Physical mechanical stimulation can maintain and even increase bone mass. Here, we report an important role of osteocytic integrin α5 in regulating the anabolic response of bone to mechanical loading using an Itga5 conditional gene knockout (cKO) mouse model. Integrin α5 gene deletion increased apoptotic osteocytes and reduced cortical anabolic responses to tibial compression including decreased endosteal osteoblasts and bone formation, and increased endosteal osteoclasts and bone resorption, contributing to the decreased bone area fraction and biomechanical properties, leading to an enlarged bone marrow area in cKO mice. Similar disruption of anabolic responses to mechanical loading was also detected in cKO trabecular bone. Moreover, integrin α5 deficiency impeded load-induced Cx43 hemichannel opening, and production and release of PGE2, an anabolic factor, resulting in attenuated effects of the loading on catabolic sclerostin (SOST) reduction and anabolic β-catenin increase. Together, this study shows an indispensable role of integrin α5 in osteocytes in the anabolic action of mechanical loading on skeletal tissue through activation of hemichannels and PGE2-evoked gene expression. Integrin α5 could act as a potential new therapeutic target for bone loss, especially in the elderly population with impeded mechanical sensitivity.

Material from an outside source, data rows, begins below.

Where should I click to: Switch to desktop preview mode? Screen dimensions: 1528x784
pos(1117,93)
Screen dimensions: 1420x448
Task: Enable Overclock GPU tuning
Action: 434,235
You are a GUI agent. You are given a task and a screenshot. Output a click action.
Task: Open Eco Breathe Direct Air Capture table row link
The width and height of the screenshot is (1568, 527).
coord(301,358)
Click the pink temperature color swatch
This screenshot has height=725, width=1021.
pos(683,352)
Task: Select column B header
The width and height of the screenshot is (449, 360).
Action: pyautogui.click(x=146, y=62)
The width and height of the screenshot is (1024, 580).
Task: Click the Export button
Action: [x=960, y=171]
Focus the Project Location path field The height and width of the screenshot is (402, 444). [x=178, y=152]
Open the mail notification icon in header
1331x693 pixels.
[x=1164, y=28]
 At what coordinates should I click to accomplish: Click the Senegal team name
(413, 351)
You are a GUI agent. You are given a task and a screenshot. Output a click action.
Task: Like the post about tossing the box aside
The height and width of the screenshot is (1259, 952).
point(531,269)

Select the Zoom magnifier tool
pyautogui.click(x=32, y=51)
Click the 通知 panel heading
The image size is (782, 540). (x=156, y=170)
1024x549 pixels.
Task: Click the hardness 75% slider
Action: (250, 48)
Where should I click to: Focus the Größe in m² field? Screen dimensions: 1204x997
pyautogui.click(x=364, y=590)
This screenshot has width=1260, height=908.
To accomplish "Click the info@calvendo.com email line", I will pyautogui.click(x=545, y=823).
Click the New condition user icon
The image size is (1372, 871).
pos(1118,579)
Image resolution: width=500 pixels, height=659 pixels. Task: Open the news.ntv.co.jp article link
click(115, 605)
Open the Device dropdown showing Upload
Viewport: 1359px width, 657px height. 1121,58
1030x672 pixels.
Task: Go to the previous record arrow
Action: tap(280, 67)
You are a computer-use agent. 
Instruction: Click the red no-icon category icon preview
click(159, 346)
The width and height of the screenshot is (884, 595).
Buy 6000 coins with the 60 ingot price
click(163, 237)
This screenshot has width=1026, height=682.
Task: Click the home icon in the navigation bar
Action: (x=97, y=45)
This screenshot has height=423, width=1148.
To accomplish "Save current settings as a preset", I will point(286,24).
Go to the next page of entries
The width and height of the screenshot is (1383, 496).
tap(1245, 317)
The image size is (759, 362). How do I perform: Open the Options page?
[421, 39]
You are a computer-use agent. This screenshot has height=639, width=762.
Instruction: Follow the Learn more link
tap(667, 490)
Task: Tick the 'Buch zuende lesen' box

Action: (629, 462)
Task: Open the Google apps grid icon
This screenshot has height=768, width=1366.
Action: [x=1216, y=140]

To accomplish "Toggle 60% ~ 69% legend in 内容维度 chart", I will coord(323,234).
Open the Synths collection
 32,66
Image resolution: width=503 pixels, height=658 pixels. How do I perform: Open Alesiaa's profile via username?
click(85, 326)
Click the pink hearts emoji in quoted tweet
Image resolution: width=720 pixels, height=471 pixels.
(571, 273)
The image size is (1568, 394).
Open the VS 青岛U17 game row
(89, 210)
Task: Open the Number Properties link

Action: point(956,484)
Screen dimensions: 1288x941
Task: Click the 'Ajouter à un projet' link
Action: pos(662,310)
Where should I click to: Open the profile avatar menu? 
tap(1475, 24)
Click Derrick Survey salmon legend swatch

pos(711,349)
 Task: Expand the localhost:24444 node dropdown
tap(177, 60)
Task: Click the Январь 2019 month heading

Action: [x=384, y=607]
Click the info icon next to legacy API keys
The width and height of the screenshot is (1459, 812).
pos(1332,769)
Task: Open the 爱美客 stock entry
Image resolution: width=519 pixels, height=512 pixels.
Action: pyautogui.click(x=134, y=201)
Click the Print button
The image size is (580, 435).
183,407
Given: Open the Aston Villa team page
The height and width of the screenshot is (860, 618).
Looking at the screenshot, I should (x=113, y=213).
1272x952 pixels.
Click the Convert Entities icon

物理机械刺激可以维持甚至增加骨量。在这里，我们报告了骨细胞整合素 α5 在使用Itga5调节骨骼对机械负荷的合成代谢反应中的重要作用。条件基因敲除（cKO）小鼠模型。整合素α5基因缺失增加了凋亡的骨细胞并减少了对胫骨压迫的皮质合成代谢反应，包括减少骨内成骨细胞和骨形成，增加骨内破骨细胞和骨吸收，导致骨面积分数和生物力学特性降低，导致骨髓面积扩大cKO 小鼠。在 cKO 骨小梁中也检测到对机械负荷的合成代谢反应的类似破坏。此外，整合素 α5 缺乏阻碍了负荷诱导的 Cx43 半通道开放，以及 PGE2（一种合成代谢因子）的产生和释放，导致负荷对分解代谢硬化蛋白 (SOST) 减少和合成代谢 β-连环蛋白增加的影响减弱。一起，这项研究表明整合素 α5 在骨细胞中通过激活半通道和 PGE2 诱发的基因表达，在骨骼组织机械负荷的合成代谢作用中发挥不可或缺的作用。整合素 α5 可以作为骨质流失的潜在新治疗靶点，特别是在机械敏感性受阻的老年人群中。